Much like Jin Air, this is not just a roster with multiple changes at individual positions, but a roster with an entirely different team dynamic from what it was previously. Transitioning from a purely mid lane focused team that was incredibly dependent on Bjergsen to a roster that has multiple carry threats will take time and practice to adjust. In this tournament, TSM took less focus off of the mid lane in lieu of a more top-ADC focused style, sticking Bjergsen on Orianna twice, Anivia once, and Lulu once. Apart from a few individual missteps from Hauntzer and a face plant from Doublelift, most of TSM’s mistakes this tournament stemmed from a complete lack of practice together. Disorganized play across the map led to sloppy games on TSM’s end filled with macro mistakes, picking very poor fights at inopportune times. At the end of the day, this team does not want for individual talent as they’ve acquired star players at every position off of other teams. However, that may be the downfall to TSM in that it’s a team filled with stars and leaders. When everyone’s a leader, who will step above everyone else? Will those who don’t take a leading role fall into a following role? These are concerning questions which could ultimately hold the individually stellar roster back.
Meeting up in the finals, Counter Logic Gaming and Origen squared off in what would be an incredibly decisive sweep for the European monster.

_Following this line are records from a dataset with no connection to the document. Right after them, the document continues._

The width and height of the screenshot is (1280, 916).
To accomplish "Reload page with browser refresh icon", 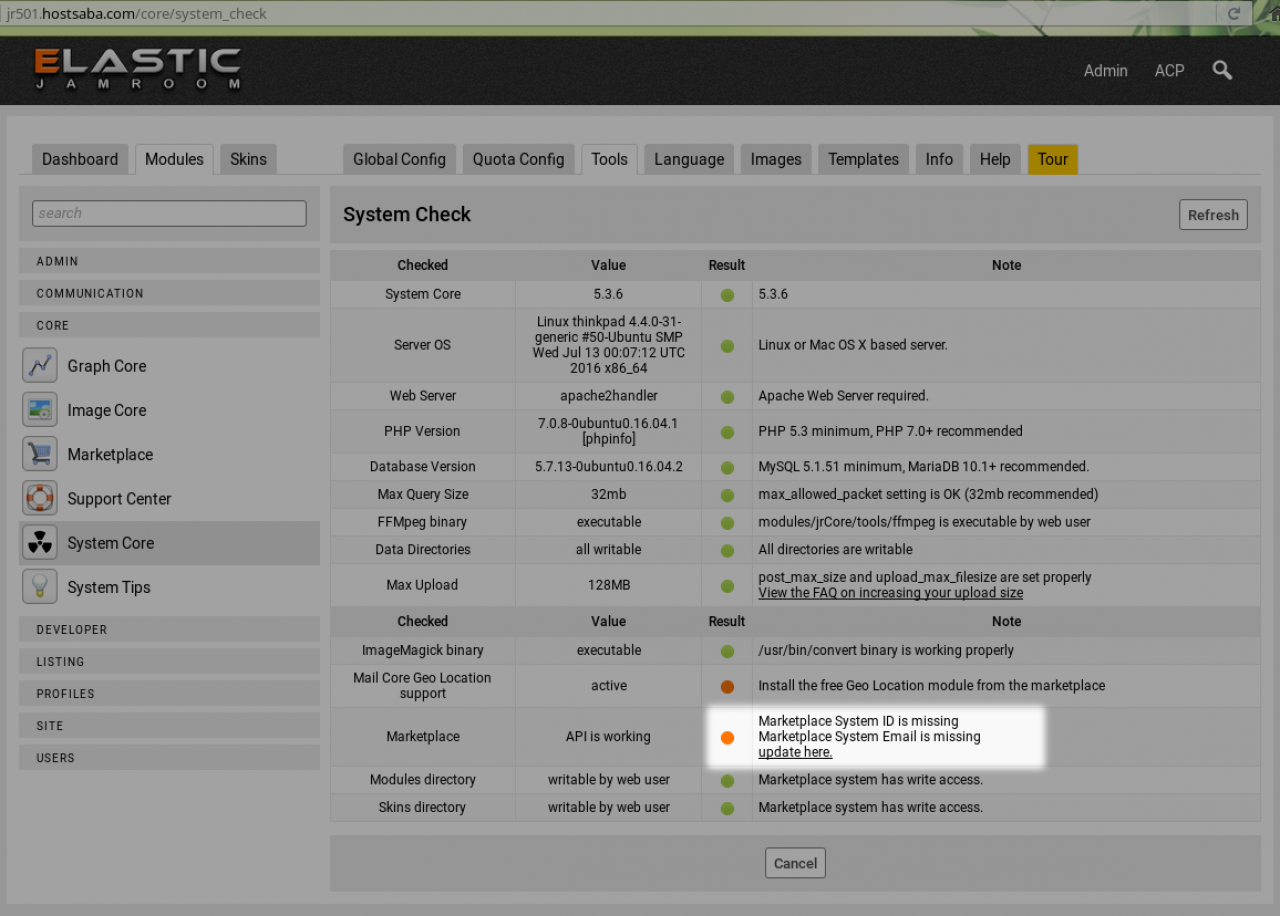I will click(1234, 14).
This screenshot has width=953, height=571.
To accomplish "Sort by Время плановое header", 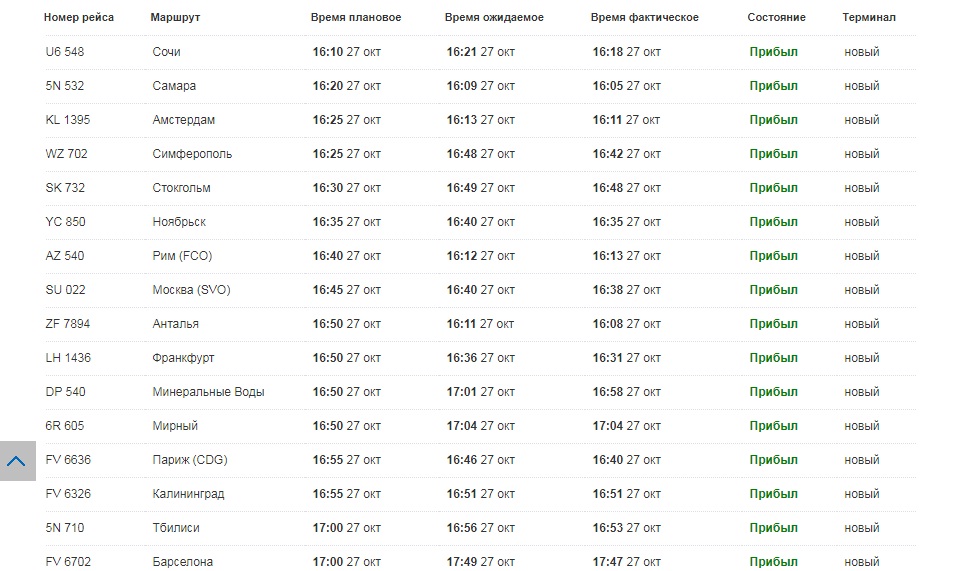I will click(x=356, y=18).
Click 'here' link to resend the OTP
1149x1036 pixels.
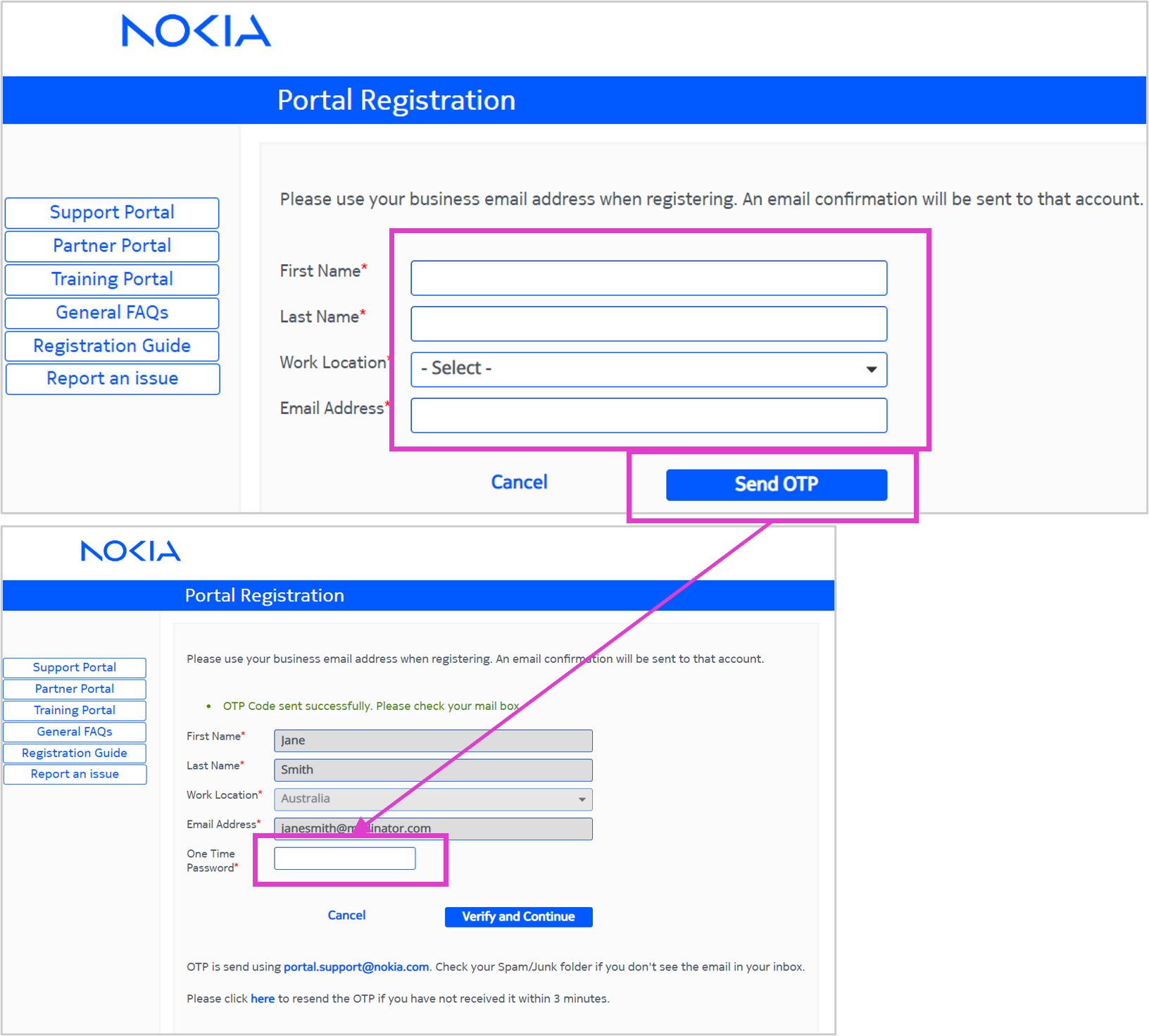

Fielding superior talent at every position and dealing with a very “plug and play” roster swap in the mid lane, versus the significant changes CLG underwent, Origen rolled through the North American squad with varied carry performances across the board. It was quite expected to see Origen show up in solid form coming off their impressive World Championship run and the addition of PowerofEvil looks to improve on that, bolstering their lineup to being the best in Europe by a solid margin. CLG, conversely, surprised many with their tourney run. With a massive team dynamic shift from being incredibly ADC focused to now being top lane focused, along with two new members, not much was expected. Very little was assumed of marksman Trevor “Stixxay” Hayes and the bar was set fairly high for mid laner Choi “HuHi” Jae-hyun. While the former exceeded expectations set by most, the latter floundered through his seven matches. Stixxay wasn’t playing flawlessly, having some questionable Ashe arrows and farming side lanes when he shouldn’t have been, but he improved remarkably over the course of the tournament with an ultimately well-played finals against Origen. He knew his limits and CLG took measures to ease him into the position for success rather than forcing him to fill the shoes left by Doublelift.
Huhi, on the other hand, showed some weak performances throughout. Playing some off-kilter mid lane picks such as Kindred and Ekko, he showed some good diversity, but wasn’t wholly effective in lane or in team fights. He will need to improve significantly if CLG are to continue on with their domestic success cemented in their last split. CLG entered this tournament with a very clear plan, getting Darshan “Darshan” Upadhyaya, formerly known as Zionspartan, ahead each and every game. When that plan failed things crumbled around the team. It will be interesting to see how this roster progresses and evolves through the offseason and into 2016. Stixxay seems to be the future for CLG, but I can’t say the same for Huhi.